Reputation: 43
basically what I'm doing is downloading some date from a website using urllib. That number comes to be in what I believe is Byte form. So I change it to an integer by doing the following. This seems to work fine.
real_value = (int(real_value) / 100)
Then I create another variable which should equal the difference between two values.
add_to_value = real_value - last_real_value
print(add_to_value)
The weird thing is, this sometimes works and other times I get results with a lot of extra digits on the end or it will say "9.999999999999996e-05".
So I'm really confused. Any ideas?
Upvotes: 1
Views: 2515
Reputation: 128
The weired values are normal and should be correct.
This is because you are using floating point arithmetic. You can always limit the precision of the results, by, e.g., setting the number of digits that are used for the representation.
Refer to: http://en.wikipedia.org/wiki/Floating_point
Upvotes: -1
Reputation: 158
read up on issues with floating points in python
assuming you are yousing python3: you may want to use a double /
for classic python2's 'integer division' behaviour where the result gets rounded.

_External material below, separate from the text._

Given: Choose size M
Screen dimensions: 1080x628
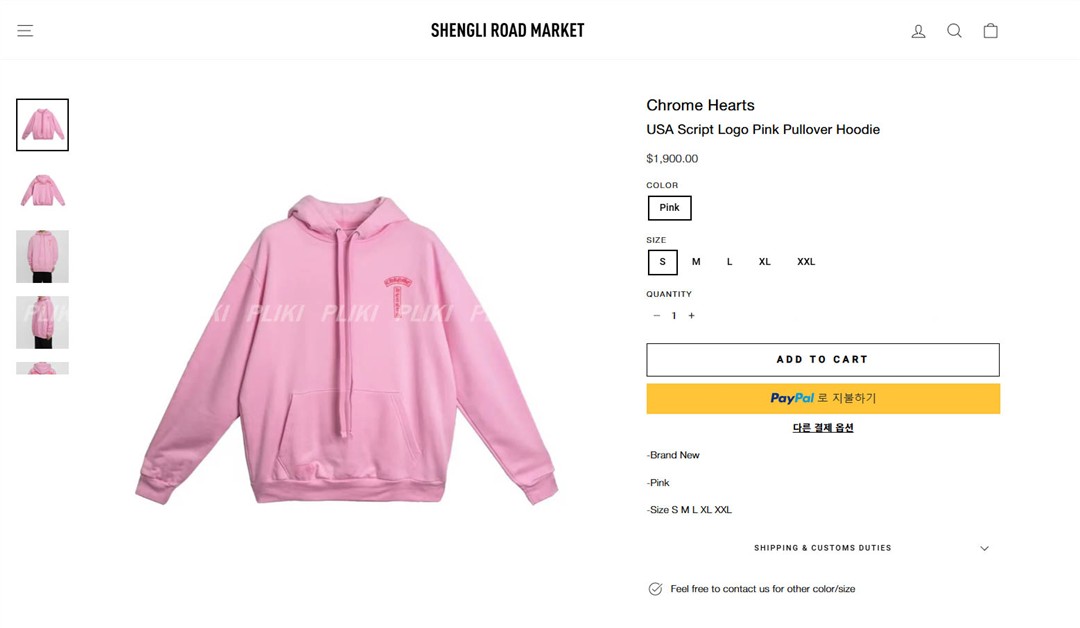Looking at the screenshot, I should [x=696, y=262].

real_value = (int(real_value) // 100)
Upvotes: 0
Reputation: 129001
Floating-point numbers can't represent most numbers exactly. Even with a very simple example:
>>> 0.1 + 0.1
0.20000000000000001
You can see it's not exact. If you use floating-point numbers, this is just something you'll have to deal with. Alternatively, you can use Python's decimal
module:
>>> from decimal import Decimal
>>> Decimal('0.1') + Decimal('0.1')
Decimal('0.2')
Even decimal
can't represent every number exactly, but it should give you much more reasonable results when dealing with lots of base-10 operations.